Происходи дело где-либо еще, с кем угодно еще, Холмс бы уже ворвалась в разговор как бронированный танк. Я знал, как постоять за себя, но так привык к проявлениям ее быстрого бесстрашного ума, что в их отсутствие не мог вымолвить ни слова.

А они отсутствовали. Холмс сама словно отсутствовала. Ее потемневшие глаза смотрели вдаль, ее вилка все еще чертила узоры по тарелке. Как долго все это кипело под кожей Эммы Холмс? Или оно заварилось экспромтом, как наказание Шарлотте за то, что нагрубила матери?

Эмма Холмс обратила взгляд своих сверкающих глаз на меня:

– Если ты что-то планируешь. Если тебя кто-то нанял. Если ты потребуешь от нее того, чего она не сможет дать…

– Не надо… – наконец проговорила ее дочь, только чтобы тут же быть перебитой.

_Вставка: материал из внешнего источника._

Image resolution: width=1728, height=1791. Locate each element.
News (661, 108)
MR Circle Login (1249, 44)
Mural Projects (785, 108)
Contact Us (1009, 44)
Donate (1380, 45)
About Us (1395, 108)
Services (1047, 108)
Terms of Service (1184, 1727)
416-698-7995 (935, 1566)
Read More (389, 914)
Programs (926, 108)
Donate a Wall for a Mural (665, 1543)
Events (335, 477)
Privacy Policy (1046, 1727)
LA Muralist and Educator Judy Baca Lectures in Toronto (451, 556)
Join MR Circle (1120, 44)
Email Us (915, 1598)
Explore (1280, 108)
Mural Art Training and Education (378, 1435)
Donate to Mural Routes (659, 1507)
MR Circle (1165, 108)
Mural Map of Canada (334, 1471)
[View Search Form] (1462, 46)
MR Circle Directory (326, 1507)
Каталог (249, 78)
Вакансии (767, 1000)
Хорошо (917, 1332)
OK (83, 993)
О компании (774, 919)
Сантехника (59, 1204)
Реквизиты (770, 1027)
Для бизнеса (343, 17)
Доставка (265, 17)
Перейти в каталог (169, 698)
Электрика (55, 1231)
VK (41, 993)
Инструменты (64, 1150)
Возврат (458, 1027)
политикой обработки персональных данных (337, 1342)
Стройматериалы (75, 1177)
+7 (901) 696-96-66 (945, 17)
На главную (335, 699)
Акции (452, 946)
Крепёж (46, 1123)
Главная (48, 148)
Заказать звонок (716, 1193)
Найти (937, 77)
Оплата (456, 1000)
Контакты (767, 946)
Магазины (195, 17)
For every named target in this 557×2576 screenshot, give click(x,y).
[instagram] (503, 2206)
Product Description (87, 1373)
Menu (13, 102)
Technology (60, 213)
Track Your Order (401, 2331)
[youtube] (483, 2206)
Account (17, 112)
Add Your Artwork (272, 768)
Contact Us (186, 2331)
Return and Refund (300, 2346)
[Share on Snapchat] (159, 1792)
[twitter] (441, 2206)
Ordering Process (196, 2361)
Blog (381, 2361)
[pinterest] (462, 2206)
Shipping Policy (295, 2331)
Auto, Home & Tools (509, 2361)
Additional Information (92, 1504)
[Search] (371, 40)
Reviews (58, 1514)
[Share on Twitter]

– Если ты навредишь ей, я тебя уничтожу. Это всё, – Эмма Холмс возвысила голос: – И по теме: Уол-тер, почему вы не расскажете нам о выставке, над которой работаете? Я слышала, что вы говорили о Пикассо.

Это было не наказание. Это была любовь к дочери, и любовь эта была ужасной.

Я заметил, как по плечам Шарлотты пробежала дрожь. Неудивительно, что у нее никогда не было аппетита, если обеды здесь всегда проходили так бурно.

На другом конце стола смотритель музея промакивал губы салфеткой:

– Пикассо, да. Алистер только что говорил мне о вашей частной коллекции. Вы разместили ее в Лондоне? Хотел бы я ее увидеть. Пикассо был очень плодовит, как вы знаете, и раздал так много набросков в качестве подарков, что новые работы всплывают постоянно.